The second way to generate summary values is to generate an independent summary for each object in a QuerySet. For example, if you are retrieving a list of books, you may want to know how many authors contributed to each book. Each Book has a many-to-many relationship with the Author; we want to summarize this relationship for each book in the QuerySet.

Per-object summaries can be generated using the annotate() clause. When an annotate() clause is specified, each object in the QuerySet will be annotated with the specified values.

The syntax for these annotations is identical to that used for the aggregate() clause. Each argument to annotate() describes an aggregate that is to be calculated.

So when you say:

MyModel.objects.annotate(other_model__some_flag=Value(True, output_field=BooleanField()))
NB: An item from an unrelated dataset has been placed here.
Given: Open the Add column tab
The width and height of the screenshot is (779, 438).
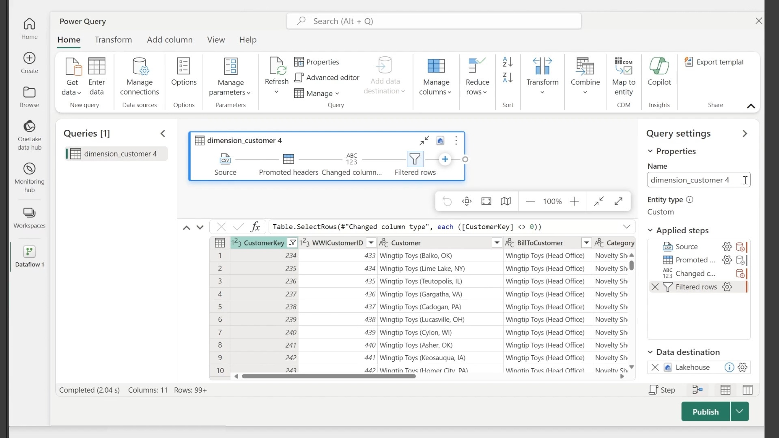Looking at the screenshot, I should 170,39.
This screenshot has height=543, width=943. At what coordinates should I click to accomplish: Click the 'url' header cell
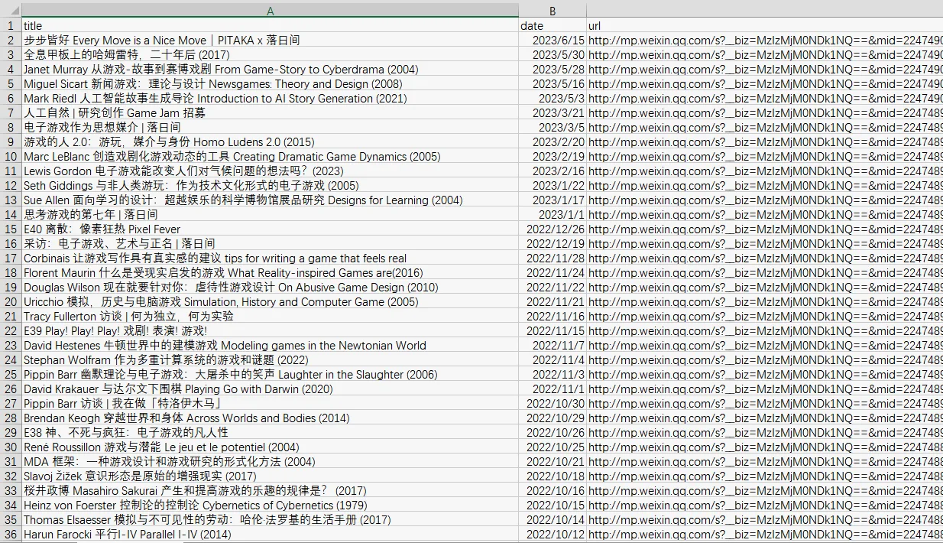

You are not annotation some_flag over other_model.
i.e. you won't have: mymodel.other_model.some_flag

You are annotating other_model__some_flag over mymodel.
i.e. you will have: mymodel.other_model__some_flag

2) I'm not sure how familiar SQL is for you, but in order to preserve MyModel.objects.filter(other_model__some_flag=True) possible, i.e. to keep the annotation when doing JOINS, the ORM would have to do a JOIN over subquery, something like:

INNER JOIN 
(
    SELECT other_model.id, /* more fields,*/ 1 as some_flag
    FROM other_model
) as sub on mymodel.other_model_id = sub.id

which would be super slow and I'm not surprised they are not doing it.

Possible solution

don't annotate your field, but add it as a regular field in your model.

Todor
  • 15,307
  • 5
  • 55
  • 62
  • Actually I think we would have `mymodel.some_flag` not `mymodel.other_model__some_flag` after the annotation, I made this mistake in the example. Also the SQL you postulate would depend on what is being annotated - for instance if it's a field reference via `F("some_field")` there is no need for a subquery; same for an aggregation. Joins and subqueries are not super slow either, this is just dogma; either way it's irrelevant to the Django developers - the ORM is here to do what I need it to do, including the ability to shoot myself in the foot if desired :) – Ben Jun 26 '17 at 20:48
  • Regardless, your solution would obviously work for removing any annotations, but this does not address the implicit filtering on the `disabled` field. I fear you may be right about the "it's not possible", at least without hacking the ORM or doing some horrible `.extra()`. – Ben Jun 26 '17 at 20:50
  • @Ben I did not address the implicit filtering, because it will be kept across relations, only the annotation won't. – Todor Jun 27 '17 at 04:45
  • I don't believe that is the case. Check the documentation on managers [here](https://docs.djangoproject.com/en/1.11/topics/db/managers/#base-managers): `Manager’s aren’t used when querying on related models. For example, if the Question model from the tutorial had a deleted field and a base manager that filters out instances with deleted=True, a queryset like Choice.objects.filter(question__name__startswith='What') would include choices related to deleted questions.` – Ben Jun 28 '17 at 01:43
  • Ah, you are correct, this seems to be a new behavior coming from [1.10](https://docs.djangoproject.com/en/1.11/releases/1.10/#manager-use-for-related-fields-and-inheritance-changes), I still use 1.8 so I've missed that one. I did some testing, seem like there is no way to restore the the old behavior. Well after all, [explicit is better than implicit](https://www.python.org/dev/peps/pep-0020/#id3) ;) – Todor Jun 28 '17 at 14:17
1

The simplified answer is that models are authoritative on the field collection and Managers are authoritative on collections of models. In your efforts to make it DRY you made it WET, cause you alter the field collection in your manager.

In order to fix it, you would have to teach the model about the lookup and need to do that using the Lookup API.

Now I'm assuming that you're not actually annotating with a fixed value, so if that annotation is in fact reducible to fields, then you may just get it done, because in the end it needs to be mapped to database representation.